With the remediated brownfield area cleared for redevelopment, the Monongalia County Commission began seeking an organization to redevelop the property, and the Mon River Trails Conservancy approached them with a vision of a new trailhead that would link the community to the Mon River Rail-Trail. This 48-mile trail links urban and rural communities in Marion, Monongalia and Preston counties and provides an outlet for walking, cycling, running, jogging and cross-country skiing to its inhabitants. Eight miles of the trail are paved, allowing for inline skating as an additional use.
To make the trailhead truly useful for guests, the Mon River Trails Conservancy wanted to expand parking on the site and add restroom facilities. It sounds simple enough, but due to the site’s former use and its location within a flood plain, engineers had to accommodate numerous environmental constraints. In designing the site, they needed to balance the needs to locate the restroom facility outside the flood plain and provide accessibility for those with disabilities while also siting the facilities in a way that avoided contact with contaminated material. They also had to locate the restroom facility to take advantage of the prevailing wind on site because the Mon River Trails Conservancy wanted to construct what is known as a sweet smelling toilet at the trailhead as an environmentally friendly, sustainable restroom facility. This waterless restroom technology, which was originally developed by the U.S. Forest Service, eliminates the odor typically associated with traditional outdoor restroom facilities when properly sited and vented.
The Van Voorhis Trailhead now has a parking lot that can accommodate up to 32 cars, including several handicap-accessible parking spaces; connecting pathways; landscaping; a trail map kiosk and a sweet smelling toilet facility for rail-trail users.
“This work has transformed a degraded, abandoned property into a valuable, useable site for trail access,” says Ella Belling, Mon River Trails Conservancy’s executive director. “It has not only had a positive impact on reducing public exposure to contaminants through the remediation process but has allowed for new community investments that will soon also include a canoe and kayak launch for the Upper Mon Water Trail.”
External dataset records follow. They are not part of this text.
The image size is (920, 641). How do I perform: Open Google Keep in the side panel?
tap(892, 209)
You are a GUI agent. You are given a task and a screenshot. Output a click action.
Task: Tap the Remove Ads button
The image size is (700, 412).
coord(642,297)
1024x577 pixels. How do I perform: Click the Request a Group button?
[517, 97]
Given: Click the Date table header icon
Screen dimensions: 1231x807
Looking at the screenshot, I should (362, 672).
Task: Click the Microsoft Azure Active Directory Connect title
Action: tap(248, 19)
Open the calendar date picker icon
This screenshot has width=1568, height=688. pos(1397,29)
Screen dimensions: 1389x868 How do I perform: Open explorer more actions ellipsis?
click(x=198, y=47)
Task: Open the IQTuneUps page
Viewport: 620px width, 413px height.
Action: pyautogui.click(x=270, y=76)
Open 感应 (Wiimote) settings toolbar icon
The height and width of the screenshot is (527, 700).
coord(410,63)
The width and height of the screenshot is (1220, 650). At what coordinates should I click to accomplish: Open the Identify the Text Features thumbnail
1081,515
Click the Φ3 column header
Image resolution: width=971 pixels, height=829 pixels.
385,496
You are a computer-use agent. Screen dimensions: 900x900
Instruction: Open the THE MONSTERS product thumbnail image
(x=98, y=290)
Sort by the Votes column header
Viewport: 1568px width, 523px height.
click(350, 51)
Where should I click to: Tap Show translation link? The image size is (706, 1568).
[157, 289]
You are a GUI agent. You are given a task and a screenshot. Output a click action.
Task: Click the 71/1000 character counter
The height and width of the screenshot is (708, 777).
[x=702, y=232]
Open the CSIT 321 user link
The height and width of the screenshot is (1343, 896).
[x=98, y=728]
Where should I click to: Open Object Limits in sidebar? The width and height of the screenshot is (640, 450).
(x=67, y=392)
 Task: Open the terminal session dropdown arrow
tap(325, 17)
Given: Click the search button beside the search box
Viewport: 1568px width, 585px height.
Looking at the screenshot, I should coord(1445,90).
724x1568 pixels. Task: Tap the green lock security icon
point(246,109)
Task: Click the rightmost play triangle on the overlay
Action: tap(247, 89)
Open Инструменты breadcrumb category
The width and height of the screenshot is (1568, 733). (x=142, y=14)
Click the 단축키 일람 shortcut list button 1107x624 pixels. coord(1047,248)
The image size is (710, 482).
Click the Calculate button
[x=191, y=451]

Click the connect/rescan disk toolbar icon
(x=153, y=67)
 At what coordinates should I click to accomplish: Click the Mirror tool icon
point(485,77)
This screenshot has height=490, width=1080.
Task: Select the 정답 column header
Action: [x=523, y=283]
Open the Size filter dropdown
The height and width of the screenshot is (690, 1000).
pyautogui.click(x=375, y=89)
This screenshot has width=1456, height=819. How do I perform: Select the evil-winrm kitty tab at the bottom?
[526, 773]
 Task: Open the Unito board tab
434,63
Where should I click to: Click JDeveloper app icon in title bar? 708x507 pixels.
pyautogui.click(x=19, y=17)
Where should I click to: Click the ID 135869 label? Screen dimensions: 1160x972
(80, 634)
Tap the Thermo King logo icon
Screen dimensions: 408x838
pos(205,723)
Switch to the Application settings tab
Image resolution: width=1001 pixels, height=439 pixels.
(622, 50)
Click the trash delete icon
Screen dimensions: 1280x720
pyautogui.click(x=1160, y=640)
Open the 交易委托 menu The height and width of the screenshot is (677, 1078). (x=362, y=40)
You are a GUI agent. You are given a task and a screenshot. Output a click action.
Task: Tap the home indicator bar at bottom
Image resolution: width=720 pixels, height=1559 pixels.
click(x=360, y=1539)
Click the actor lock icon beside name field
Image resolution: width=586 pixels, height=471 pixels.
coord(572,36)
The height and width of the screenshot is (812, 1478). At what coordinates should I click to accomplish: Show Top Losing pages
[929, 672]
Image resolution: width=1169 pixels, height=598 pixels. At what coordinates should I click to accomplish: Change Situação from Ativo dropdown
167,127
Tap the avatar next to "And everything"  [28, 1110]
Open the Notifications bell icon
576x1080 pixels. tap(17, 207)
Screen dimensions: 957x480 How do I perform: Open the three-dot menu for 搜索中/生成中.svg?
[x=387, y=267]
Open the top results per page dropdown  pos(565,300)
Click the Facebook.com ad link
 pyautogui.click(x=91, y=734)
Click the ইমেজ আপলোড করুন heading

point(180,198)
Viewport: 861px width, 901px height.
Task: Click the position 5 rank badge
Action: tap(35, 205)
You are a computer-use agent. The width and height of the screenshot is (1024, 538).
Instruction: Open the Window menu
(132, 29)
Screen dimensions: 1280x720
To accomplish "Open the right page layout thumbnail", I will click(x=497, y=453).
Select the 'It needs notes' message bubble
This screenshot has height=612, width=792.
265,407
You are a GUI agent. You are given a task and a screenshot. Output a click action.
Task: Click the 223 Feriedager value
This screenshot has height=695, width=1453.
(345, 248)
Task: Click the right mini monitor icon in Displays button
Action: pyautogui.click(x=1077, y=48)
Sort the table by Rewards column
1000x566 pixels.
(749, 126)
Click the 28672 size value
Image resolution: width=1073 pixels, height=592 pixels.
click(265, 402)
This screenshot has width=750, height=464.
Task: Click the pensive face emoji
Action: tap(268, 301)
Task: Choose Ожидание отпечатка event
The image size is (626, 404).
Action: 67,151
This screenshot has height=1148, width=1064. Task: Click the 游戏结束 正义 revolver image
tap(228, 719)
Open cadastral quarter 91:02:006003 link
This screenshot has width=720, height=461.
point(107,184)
The Van Voorhis Trailhead project was designed by Morgantown-based civil engineering firm Herbert, Rowland & Grubic, Inc. and was partially funded by a grant from the Federal Highway Administration’s Recreational Trails Program, as administered by the West Virginia Department of Transportation’s Division of Highways. Other contributing partners include project contractor AllStar Ecology, LLC; the Town of Star City; the Monongalia County Commission; the North Central Brownfield Center; the West Virginia Department of Environmental Protection and the Mon River Trails Conservancy.